Integrated energy stocks’ valuations
Previously, we reviewed the changes in integrated energy stocks’ short interest. In this article, we’ll compare the forward valuations of integrated energy stocks ExxonMobil (XOM), Chevron (CVX), Royal Dutch Shell (RDS.A), and BP (BP).
The forward EV-to-EBITDA (enterprise value to earnings before interest, tax, depreciation, and amortization) and PE (price-to-earnings multiple) averages of these companies stand at 6.3x and 15.4x, respectively. XOM is trading at a forward EV-to-EBITDA of 7.6x and a forward PE of 16.9x, higher than both the peer averages. CVX is also trading above the peer averages on both parameters. However, Shell and BP are trading below the peer averages.
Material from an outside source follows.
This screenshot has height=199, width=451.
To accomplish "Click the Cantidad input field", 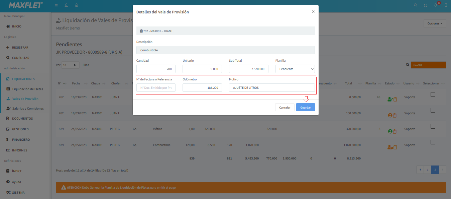I will click(x=156, y=69).
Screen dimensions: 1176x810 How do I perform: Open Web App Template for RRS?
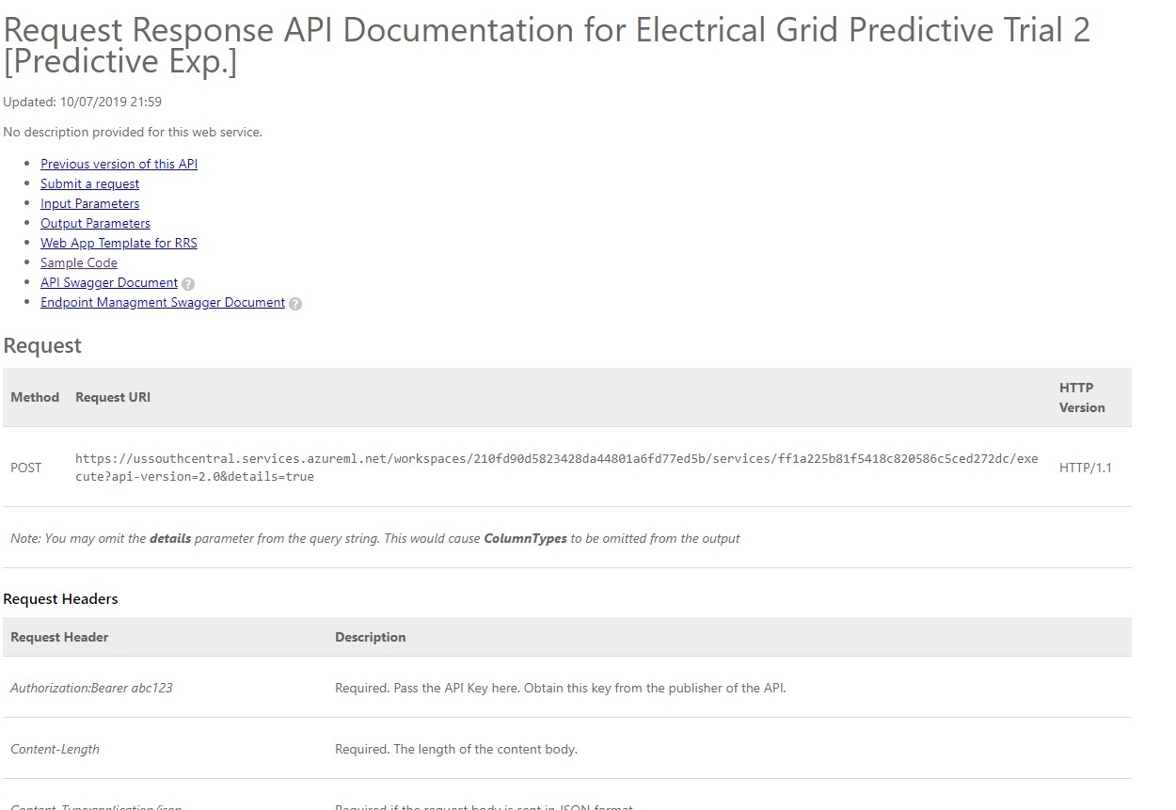pos(119,243)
Why are XOM and CVX trading at higher valuations while Shell and BP are trading at discounted valuations? Let’s start by analyzing each stock.
XOM’s superior valuations
ExxonMobil strongly focuses on an integrated growth model to derive value from every molecule processed. The company focuses on expanding both its upstream and downstream segments. Plus, ExxonMobil’s robust financials are denoted by its best-in-class debt, which further strengthened in the first quarter. Read Did ExxonMobil’s Debt Position Strengthen in Q1 2018? to know more.
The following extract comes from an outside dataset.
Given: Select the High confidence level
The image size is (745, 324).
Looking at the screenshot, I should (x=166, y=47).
Similarly, XOM had the most substantial surplus cash flow compared to its peers in the first quarter. Thus, growth prospects and strong financials are the likely reasons the stock commands premium valuations over its peers.
Chevron’s above-average valuations
Chevron aims to grow at all points in the oil price cycle. Its robust upstream portfolio and focus on the high-return downstream value chain attests to this. CVX’s better earnings outlook, integrated earnings model, and financial strength in terms of its comfortable debt position are the likely reasons for its premium over its peers. Chevron has the second-best debt level among its peers. Read Comparing Integrated Energy Companies’ Debt in 1Q18 to know more.
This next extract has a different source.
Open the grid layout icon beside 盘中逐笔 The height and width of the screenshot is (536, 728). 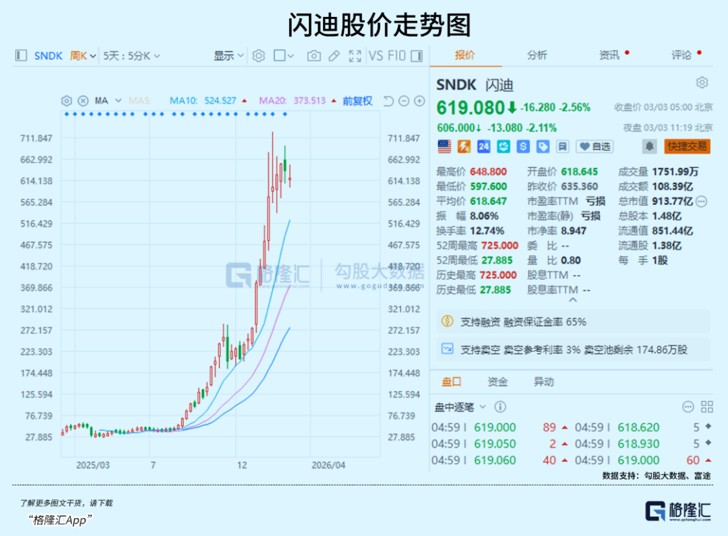[706, 407]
Shell’s discounted valuations
Shell’s trading below the peer averages is likely the result of the high debt in its capital structure. However, Shell’s first-quarter performance showed an improvement in its financial position. Shell saw a 13% YoY (year-over-year) reduction in its net debt in the first quarter. Also, Shell’s strong upstream project pipeline and restructured downstream portfolio could result in higher earnings and cash flows. For more on Shell’s cash flows in comparison to those of its peers, read XOM, CVX, Shell, BP: Which Had Surplus Cash Flow in 1Q18?
BP’s below-average valuations
BP is expected to see a surge in its upstream production in 2018. Also, the company’s Gulf of Mexico oil spill charges have reduced. The company’s financial discipline in terms of cutting costs, optimizing capital expenditure, and selling noncore assets has supported its financials.
In fact, given the surge in oil prices, BP has reported higher first-quarter earnings YoY. However, it continues to reel under its high debt burden. Its net debt rose YoY in the first quarter, which could be why it’s trading at lower valuations than its peers.